First Southwest Bank originally established the Community Fund to accept a $5 million grant from the US Department of Agriculture. Since then the fund's assets have grown to $15 million, money that has been used to provide low-interest loans, grants, and technical assistance to hundreds of businesses from the San Louis Valley to the Four Corners. It manages nearly a dozen grant and revolving loan programs for business owners and entrepreneurs who otherwise would not be able to obtain a conventional loan.

The Community Fund only does loans up to 250,000. We can often catalyze funding needs that are up to a million, 1.5 million. So we act basically as risk mitigating capital a lot of the time, which enable some of these community assets or businesses that wouldn't otherwise be able to get funding from a traditional lender, be able to get access.

During the pandemic, the fund established the Innovate Onwards Fund to provide businesses with low interest loans for working capital to rehire staff, upgrade equipment or purchase inventory. Another program, the Creative Arts Fund, provides low interest loans to artists and entrepreneurs to purchase materials, establish a gallery or even an online presence.

The loans range up to about 15,000. The interest rate is very low, it's 2.5%. The loan terms go up to 10 years. And while that sounds like a lot of numbers, what that means is artists and creative businesses can take out a really affordable loan that sometimes they're only paying 90 to 100 bucks a month on, but it enables them to do things like purchase a big piece of equipment that has maybe a $10,000 investment that they wouldn't be able to do right off the bat. But by having that loan and those low monthly payments, they can use it to improve their business, but not have that big hit right at the beginning.
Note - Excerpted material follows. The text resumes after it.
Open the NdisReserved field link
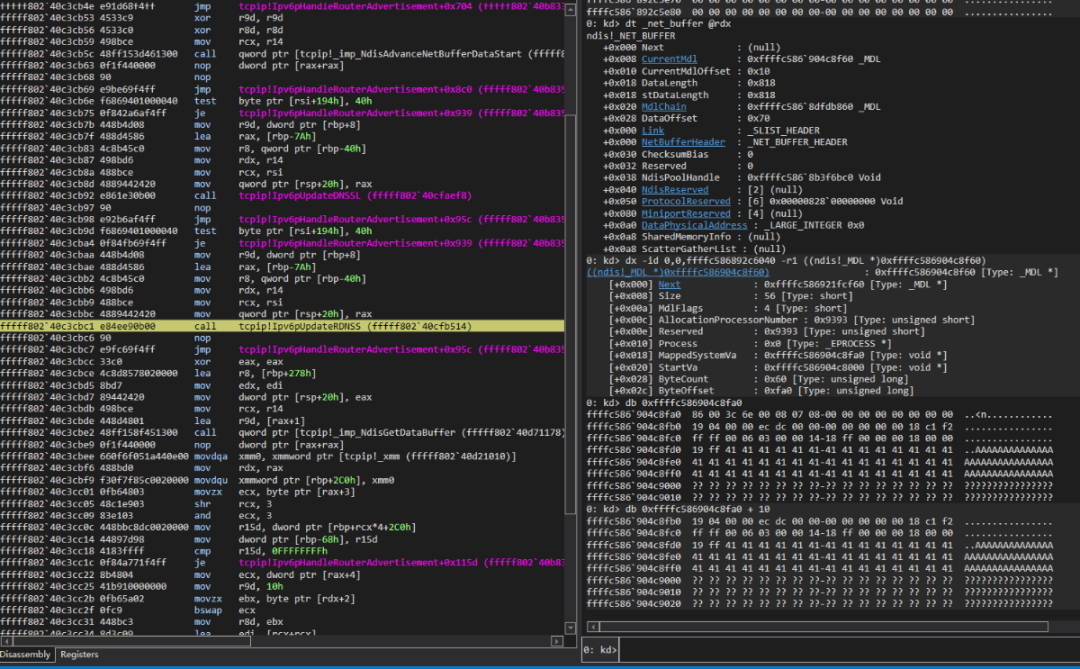The image size is (1080, 669). click(x=674, y=189)
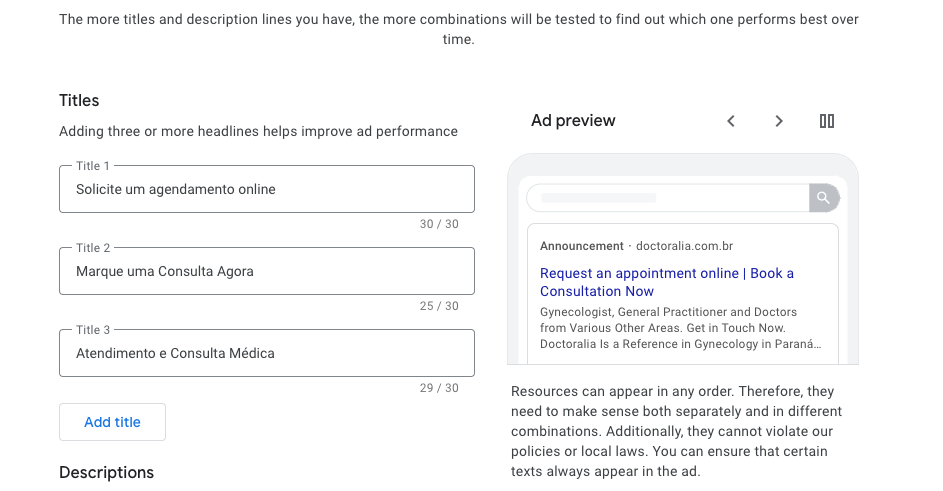The width and height of the screenshot is (943, 491).
Task: Show the previous ad preview
Action: point(731,121)
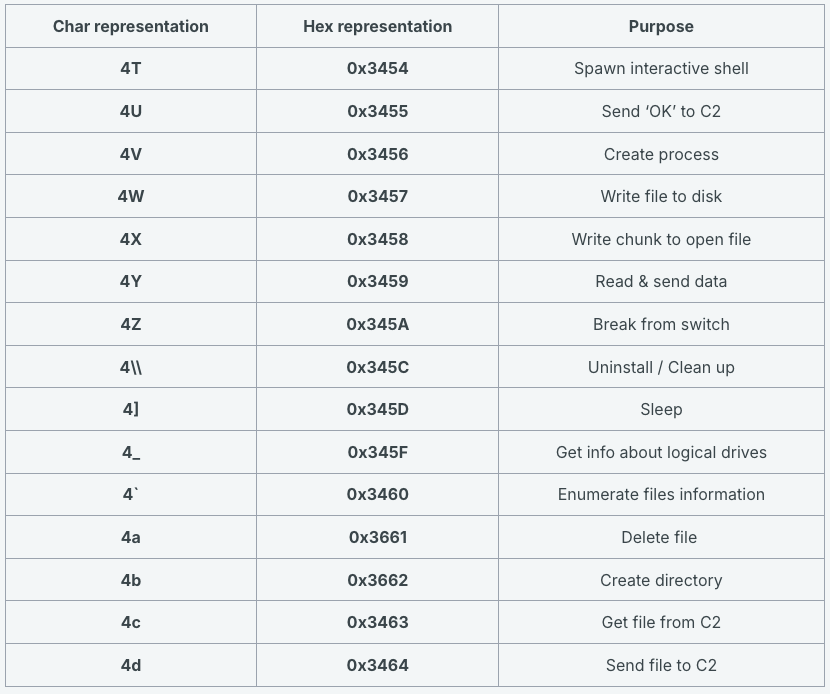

Jahrling's Zu Gallery at the Northeast Corner of Main Street and Chestnut features a rotating exhibit of 12 artists all from Montezuma County. Rather than facing closure and high credit card debt after three months, Jahrling now enjoys a thriving business.

It's been a lot of fun. We have a meeting space and we've had classes in there and those have been selling out every time we have one. We just had an artist reception and that was well attended and the artists sold a lot of work. So I feel like I'm doing everything right because everything seems to be falling into place.